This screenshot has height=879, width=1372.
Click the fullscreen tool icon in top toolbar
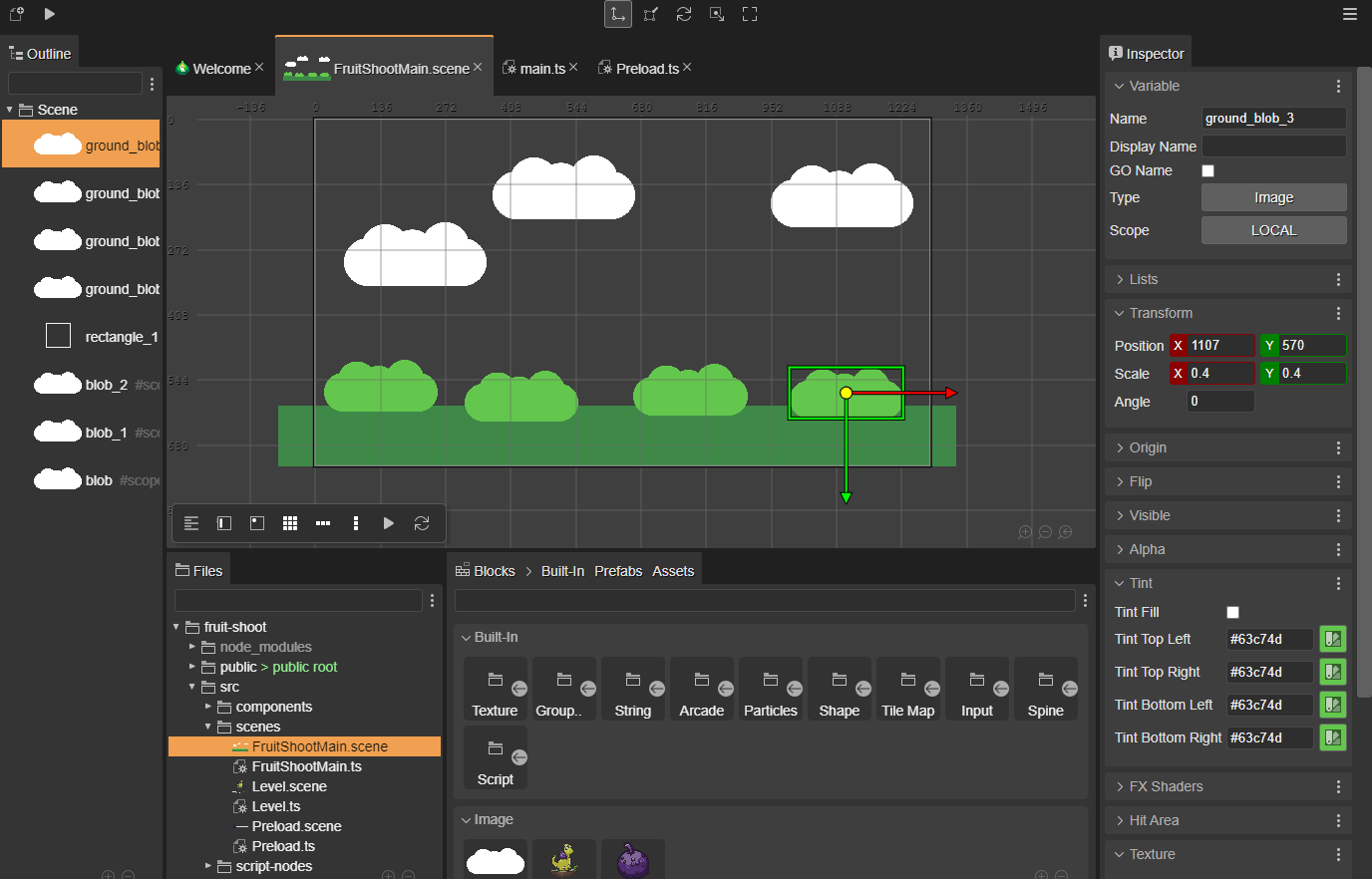coord(750,14)
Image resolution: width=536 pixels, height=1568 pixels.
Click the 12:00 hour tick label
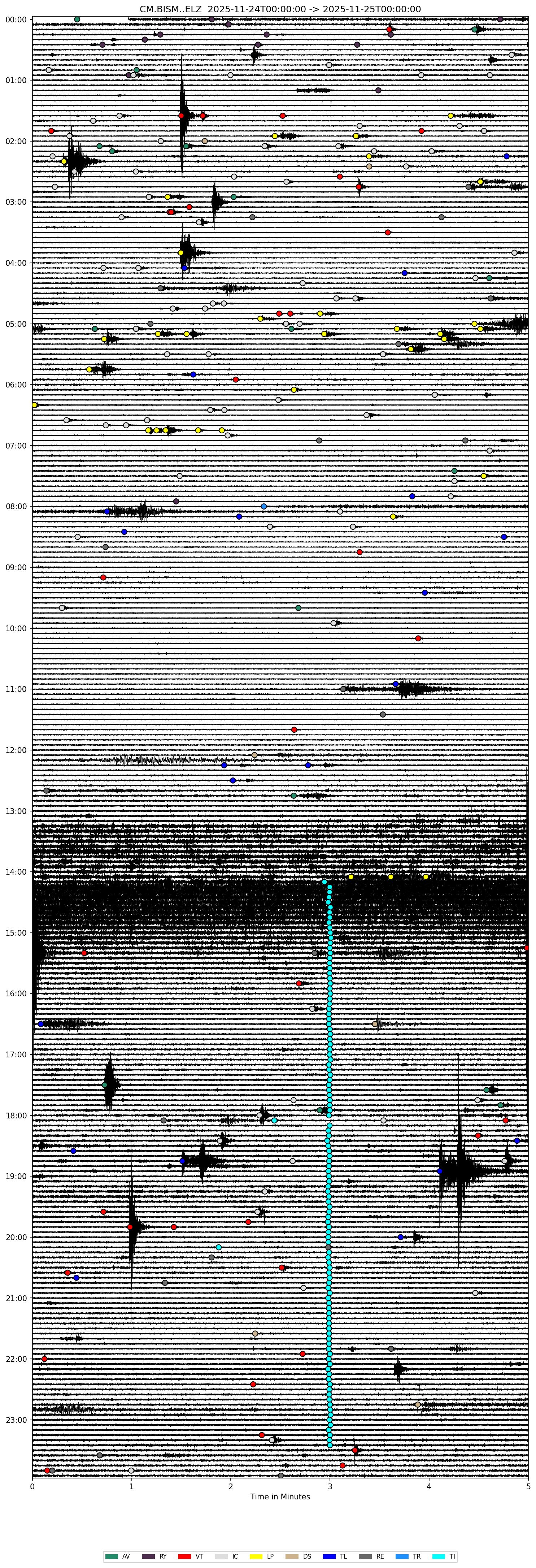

* * *

## Problem details
Return the lines from the one containing "Click the fullscreen tool icon in top toolbar" through the last line of the records, both included, exactly as written and with no pictures.

## Task result
Click the fullscreen tool icon in top toolbar
coord(750,14)
Image resolution: width=536 pixels, height=1568 pixels.
Click the 12:00 hour tick label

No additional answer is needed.